Entre la hausse du coût de la vie, la baisse du pouvoir d’achat, le chômage et les incertitudes liées à l’avenir, de nombreux Maliens vivent aujourd’hui sous une pression psychologique croissante. Cette situation économique difficile affecte non seulement les conditions de vie des ménages, mais également leur santé mentale. Les spécialistes alertent sur une augmentation des cas de stress, d’anxiété et de dépression au sein de la population.
Dans les marchés, les bureaux, les ateliers et les foyers, les préoccupations économiques sont devenues omniprésentes. Pour de nombreuses familles, il devient de plus en plus difficile de faire face aux dépenses quotidiennes. L’alimentation, la santé, l’éducation des enfants et le paiement des factures représentent désormais de véritables défis.
« Chaque jour, nous nous demandons comment nous allons boucler le mois », témoigne Moussa Coulibaly, commerçant à Bamako. Et d’ajouter : « Les prix augmentent constamment alors que nos revenus ne suivent pas. Cette situation crée beaucoup de stress dans les familles. »
Même constat chez Mme Traoré Bassitan, mère de quatre enfants : « Nous faisons tout pour que les enfants ne ressentent pas nos difficultés, mais la réalité est là. Beaucoup de parents vivent dans l’inquiétude permanente. Certains ne dorment plus correctement à cause des problèmes financiers. »
Une santé mentale fragilisée
Au-delà des difficultés matérielles, les professionnels de la santé constatent les conséquences psychologiques de cette situation. Selon plusieurs spécialistes, le stress prolongé peut entraîner des troubles plus graves lorsqu’il n’est pas pris en charge.
Pour la psychologue Mme Koné Fatoumata, la souffrance psychologique liée aux difficultés économiques est une réalité souvent sous-estimée. « Lorsque les personnes vivent dans l’incertitude permanente, elles développent progressivement un sentiment d’impuissance. Cela peut se traduire par de l’anxiété, une perte de motivation, des troubles du sommeil et dans certains cas, une dépression », explique-t-elle. Elle souligne également que de nombreux Maliens hésitent encore à consulter un spécialiste en santé mentale, souvent par manque d’information ou en raison des préjugés qui entourent ces questions, d’où les suicides et les disparitions sans explication.
Des jeunes particulièrement exposés
Les jeunes figurent parmi les catégories les plus touchées. Face au manque d’opportunités d’emploi et aux difficultés d’insertion professionnelle, beaucoup expriment un sentiment de frustration et d’inquiétude pour leur avenir.
« Après plusieurs années d’études, je n’ai toujours pas trouvé un emploi stable », confie un jeune diplômé rencontré à Bamako. « Cette situation est décourageante. Beaucoup de jeunes perdent confiance et ne savent plus vers qui se tourner », a-t-il ajouté.

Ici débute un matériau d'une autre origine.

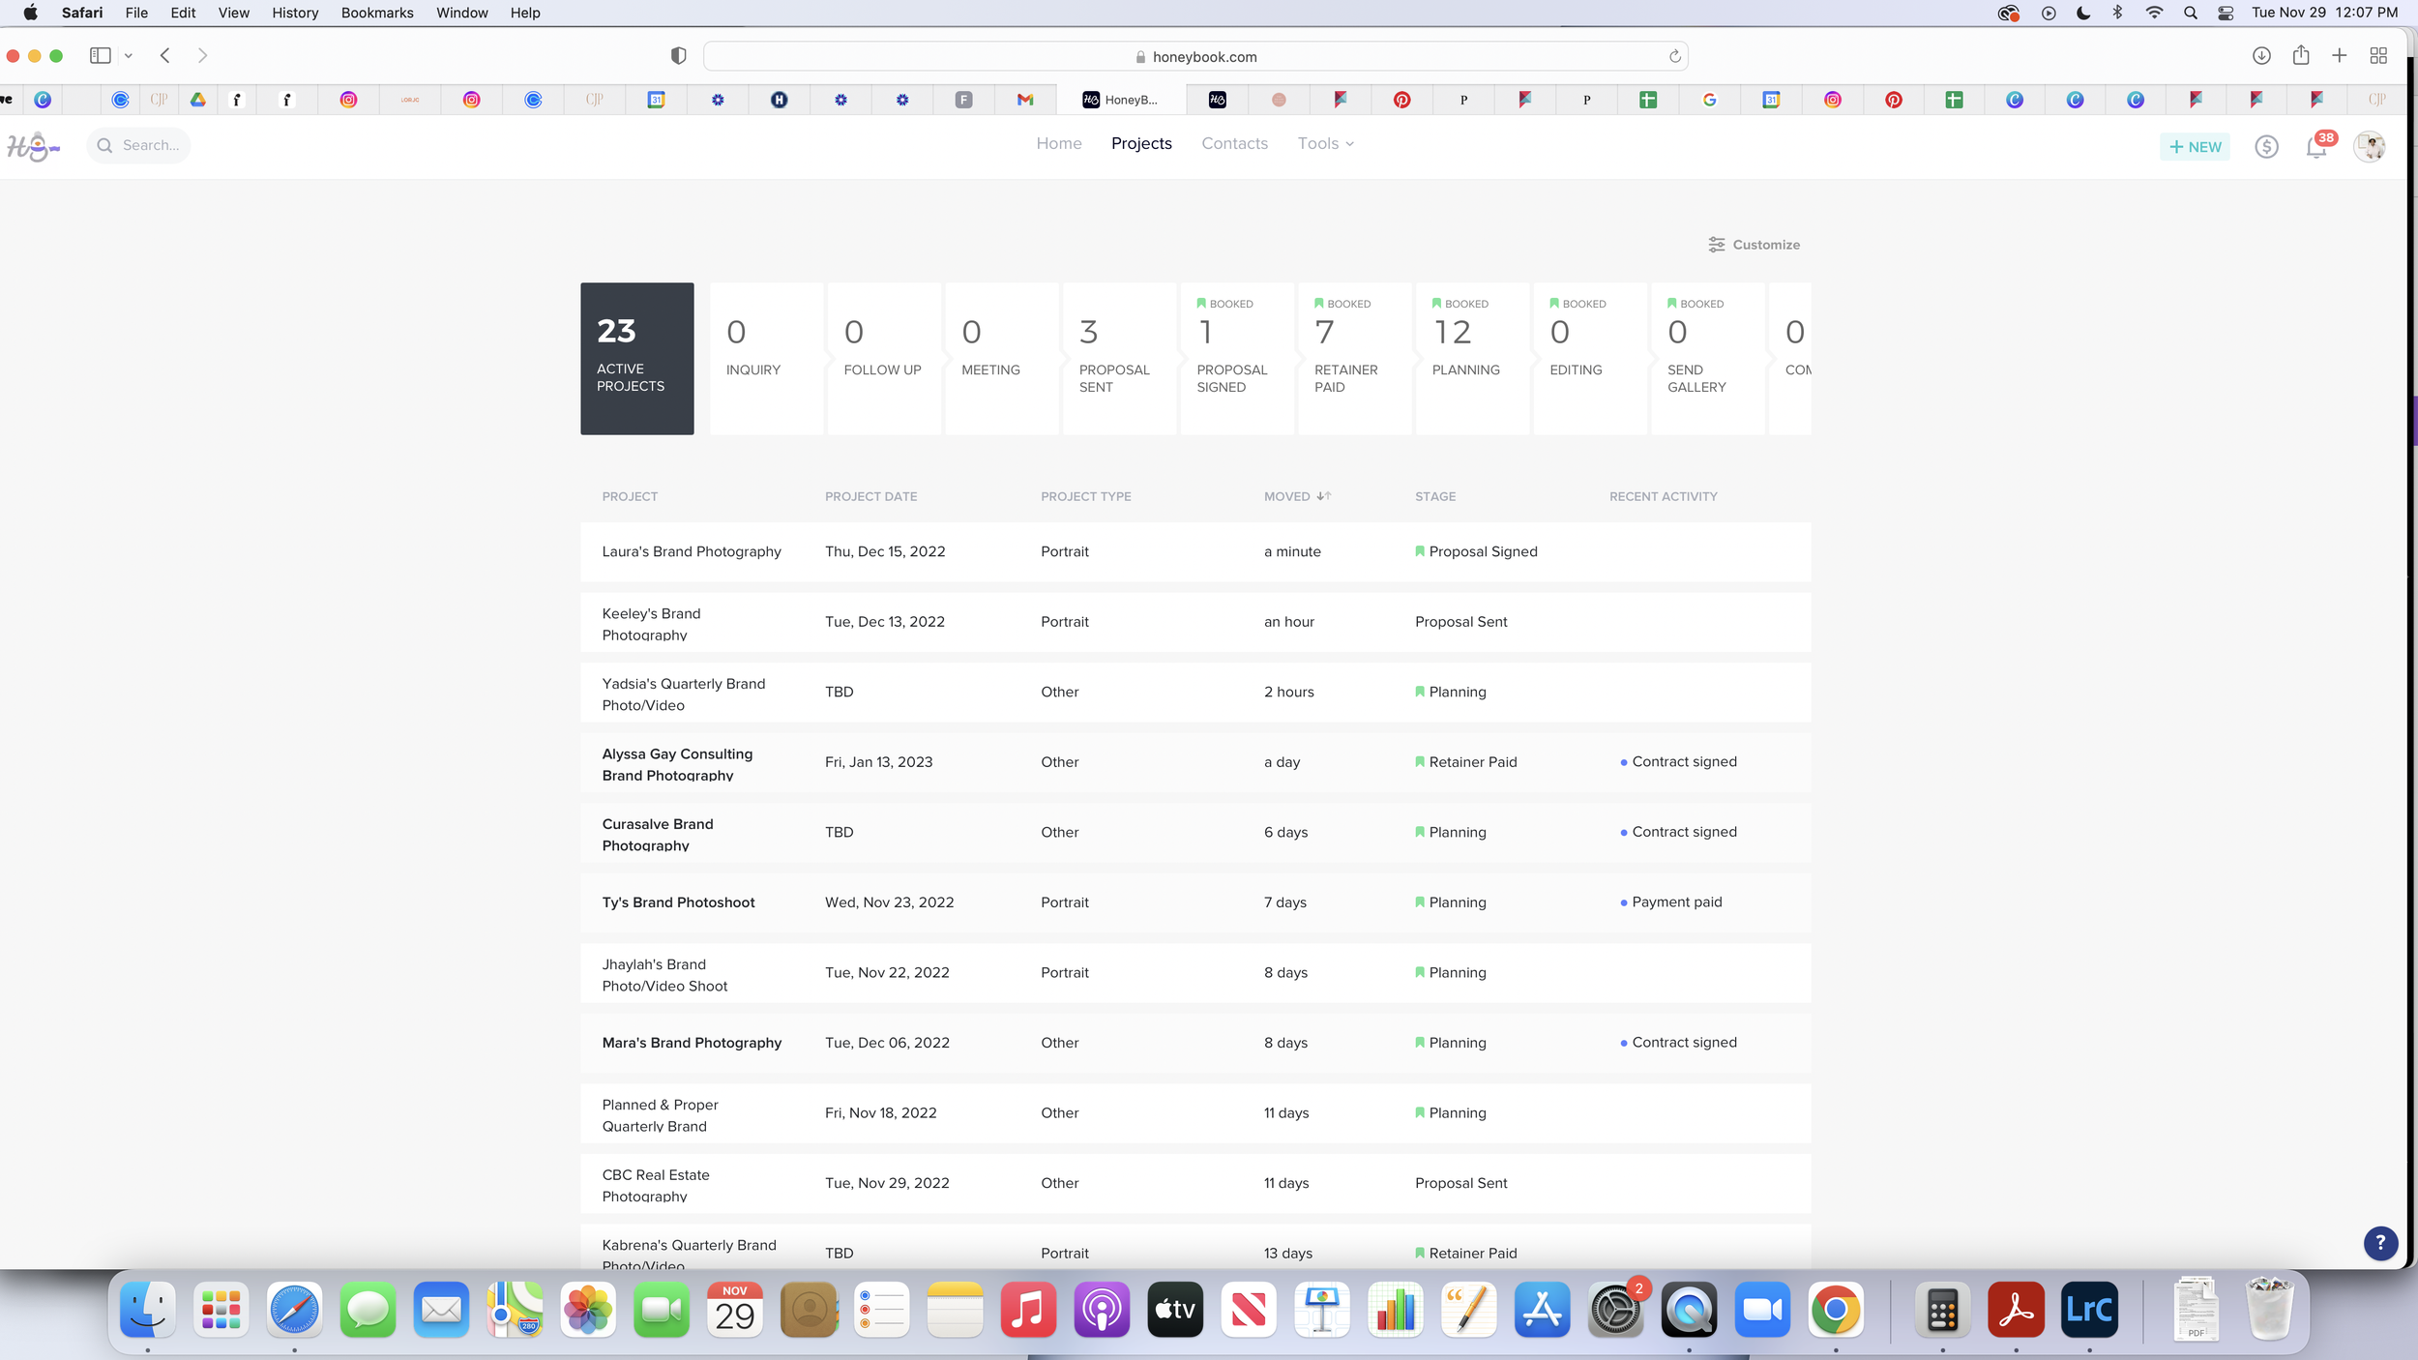Click the Search input field
2418x1360 pixels.
[150, 145]
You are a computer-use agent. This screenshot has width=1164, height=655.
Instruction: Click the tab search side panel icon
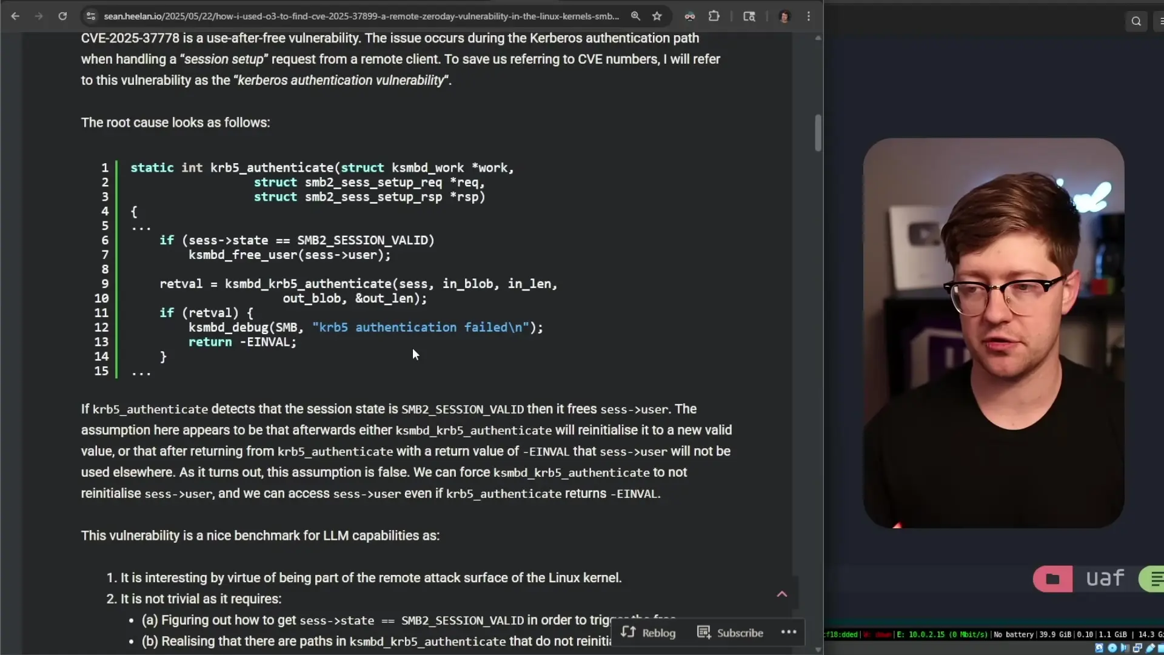(x=749, y=16)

Selon l’économiste A. Diallo, la précarité économique exerce une pression importante sur les différentes couches de la société. « Lorsqu’une population est confrontée à des difficultés économiques prolongées, les conséquences dépassent largement le cadre financier. Les tensions sociales augmentent et la santé mentale des individus se détériore progressivement », analyse-t-il.

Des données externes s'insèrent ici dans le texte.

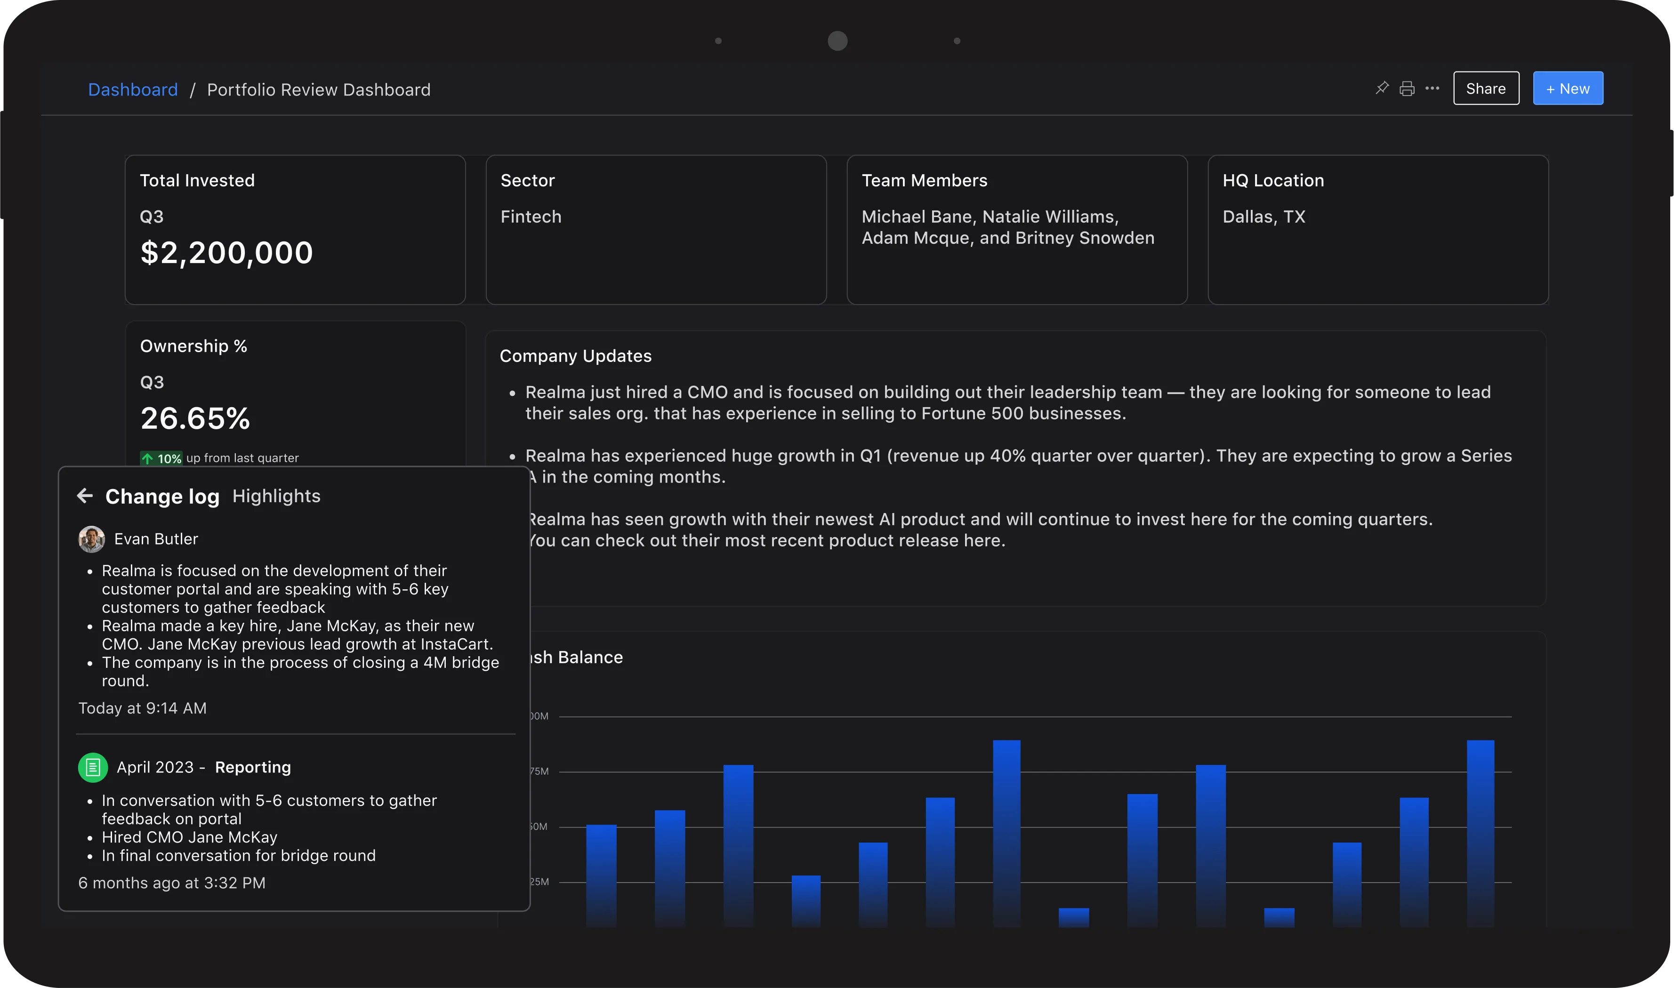
Task: Select the Change log heading tab
Action: 162,496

Appel des experts à une mobilisation collective
Face à cette situation, les spécialistes plaident pour une meilleure prise en compte de la santé mentale dans les politiques publiques. Ils recommandent également le renforcement des mécanismes de soutien aux ménages les plus vulnérables ainsi que le développement de programmes favorisant l’emploi et l’autonomisation économique.

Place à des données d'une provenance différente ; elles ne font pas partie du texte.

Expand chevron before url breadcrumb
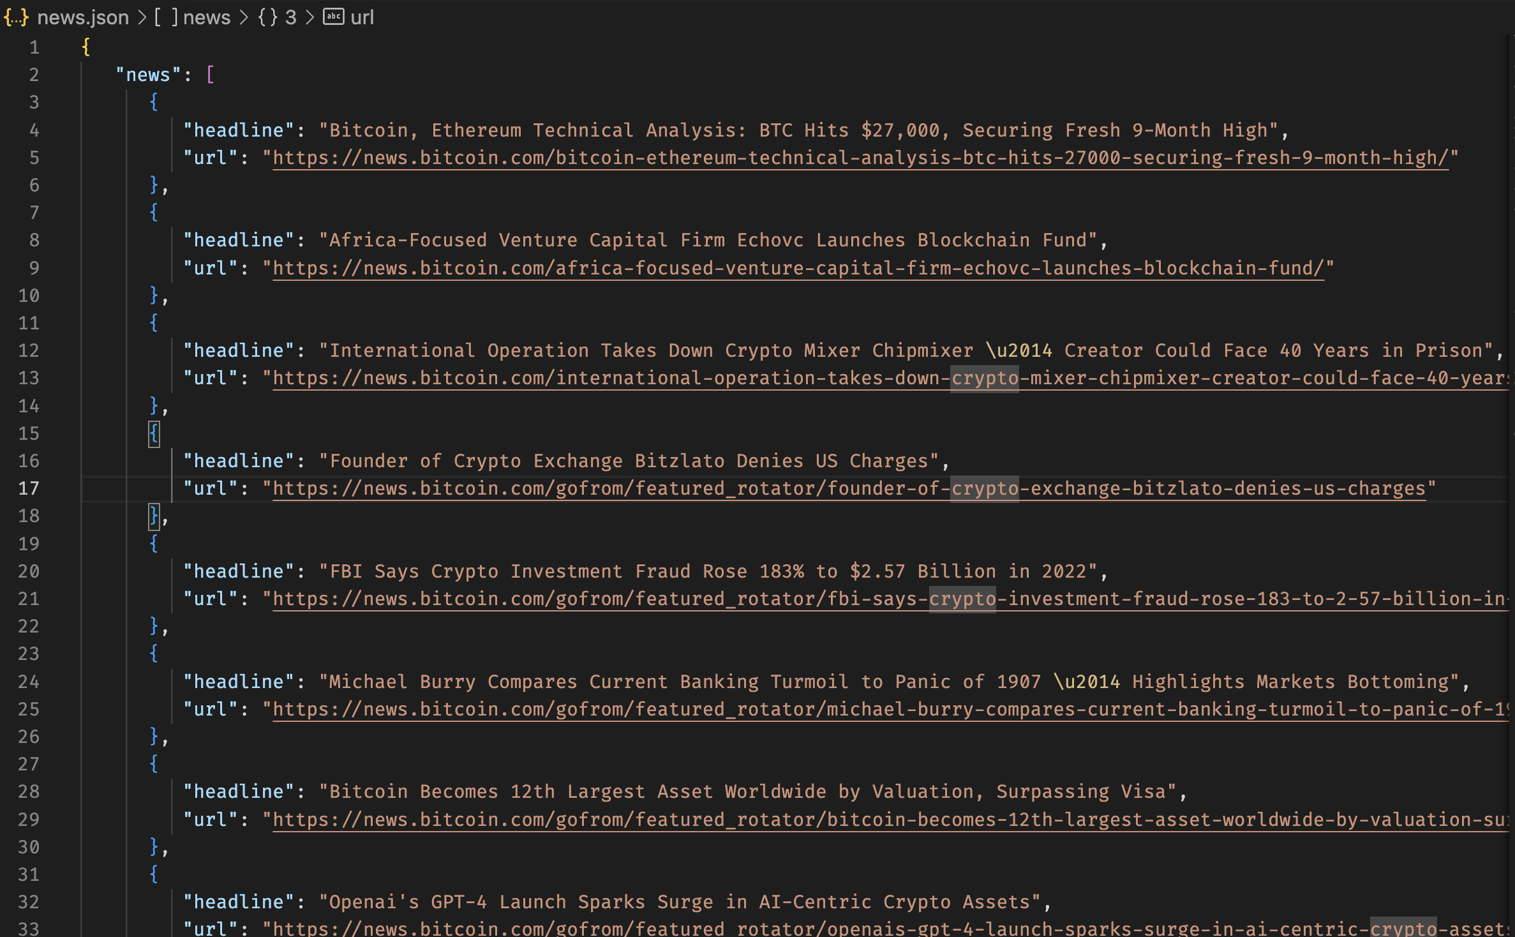This screenshot has width=1515, height=937. point(310,17)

Parallèlement, les acteurs de la société civile insistent sur l’importance de la solidarité communautaire, qui demeure l’un des principaux remparts contre l’isolement et le découragement.
Alors que les défis économiques persistent, de nombreux observateurs estiment qu’il devient urgent d’agir afin de prévenir une aggravation de la détresse psychologique au sein de la population. Car, derrière les chiffres de l’économie se cache une réalité humaine de plus en plus préoccupante : celle de milliers de Maliens confrontés chaque jour au stress, à l’anxiété et à la peur du lendemain.